Laza Andrianirina, le directeur général du Bianco est beaucoup plus alarmiste. “Vous ne pensez pas qu’on a atteint le fond là ?” s’interroge-t-il. “Le premier problème ici et je le dis avec force : c’est la corruption car elle est présente partout, à tous les niveaux et dans tous les secteurs” regrette-t-il.
“On constate une asphyxie en amont car les recettes de l’Etat ne rentrent pas correctement. Pour le peu qui entre, c’est l’hémorragie car il y a des détournements de deniers publics et du favoritisme dans les marchés publics. Au milieu, les pouvoirs publics se trouvent incapable de générer les externalités positives et favorables à la croissance économique”, avance le directeur général. Ce responsable ne manque pas de rappeler que l’économie informelle fleurit.
Le directeur général va plus loin “Sur le plan international, cette île est cible d’une attraction malsaine. De trafics en tout genre. Tous les jours, on entend partir ces mines stratégiques, pas seulement l’or et les pierres précieuses, mais finalement tout ! Car effectivement, il y a une forte demande, une forte pression au niveau mondial. Ces matières partent par des petites portes ou même des grandes portes. On parle de passeoire maintenant ! On parle aussi d’évasion fiscale et de non rapatriement des devises. Si bien que les investissements directs étrangers ne sont pas forcément encouragés.”
Madagascar sera évalué par les Nations Unies par rapport à ses engagements sur le plan international en matière de lutte contre la corruption. Une évaluation utile si la Grande Île veut être un espace sûr et incontournable en termes d’investissement.
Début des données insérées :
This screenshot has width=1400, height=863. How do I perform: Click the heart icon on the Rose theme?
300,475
Laza Andrianirina avance l’adoption du système de management anti-corruption, et l’application des normes ISO37001.
Noro Andriamamonjiarison, du Groupement des Entreprises de Madagascar (GEM) avance qu’il faut remettre le secteur privé et les entreprises au centre du jeu et avoir une vision commune pour le développement. “Les opportunités sont là mais les défis internationaux viennent se superposer aux contraintes locales que viven quotidiennement les chefs d’entreprise. Les crises ont amplifiés les faiblesses de notre économie car nous avons des facteurs de non compétitivité qui sont nombreux. Il y a l’environnement des affaires, la corruption, le problème de l’énergie et les infrastructures” rappelle-t-elle avant de proposer d’autres solutions. “Il faut un choix des priorités : le climat des affaires, et l’énergie disponible pour tous. C’est tout à fait possible car nous avons un potentiel d’énergie hydroélectrique.”
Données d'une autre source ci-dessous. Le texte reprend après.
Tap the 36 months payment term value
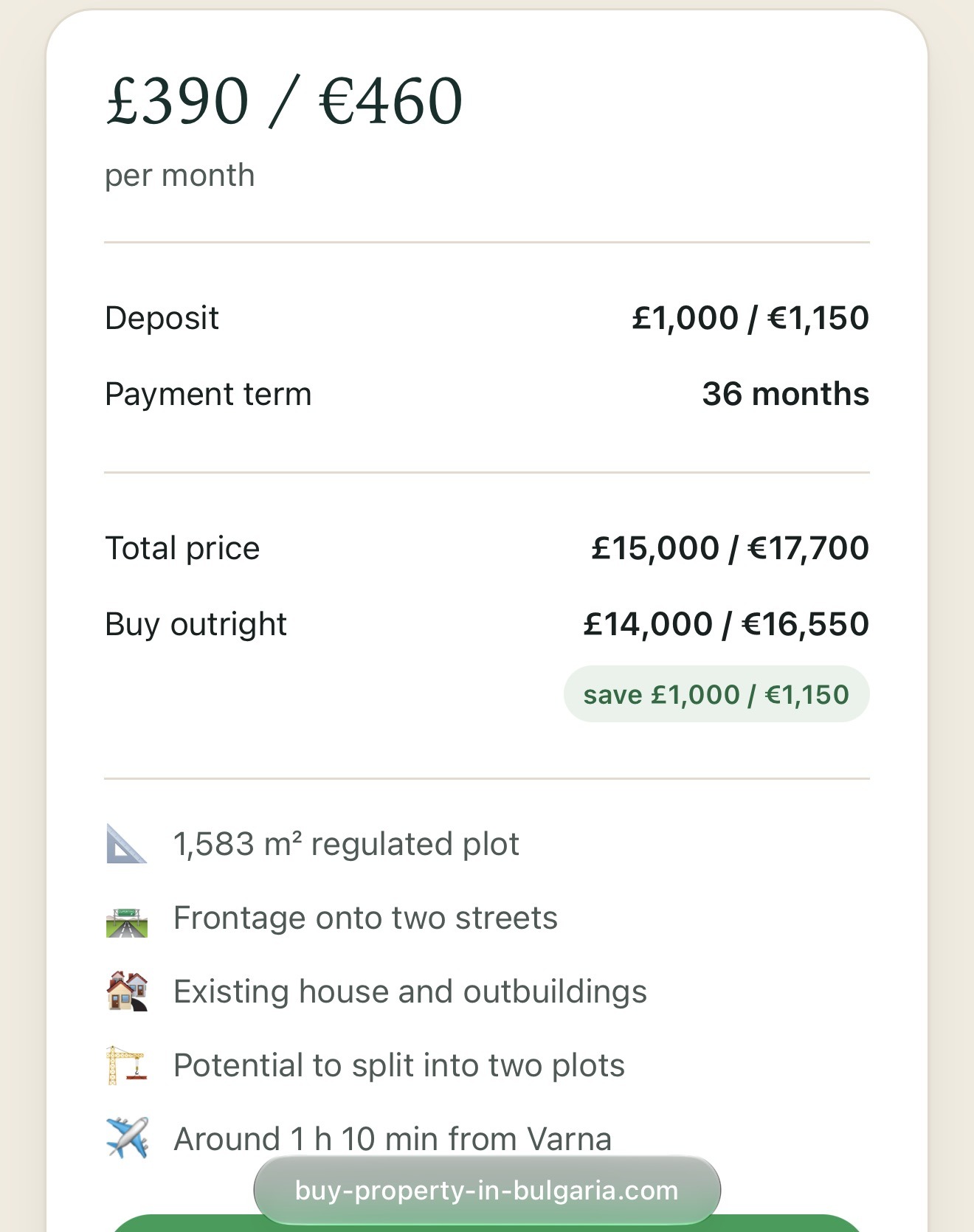The image size is (974, 1232). pos(786,394)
Rasata Rafaravavitafika, directeur de l’expansion économique auprès du MAE a insisté sur un concept tout nouveau. Le “nation branding” ou l’image de marque d’un pays. C’est une approche multisectorielle qui consiste à véhiculer une bonne image du pays et à parler de ce qui marche, et surtout de définir un message clé afin de promouvoir Madagascar. “Chaque pays a une marque qu’il faut définir, communiquer et gérer sur le long terme. On peut créer de la richesse à partir de l’image de la biodiversité, de l’histoire, et du capital humain d’un pays”, explique-t-elle.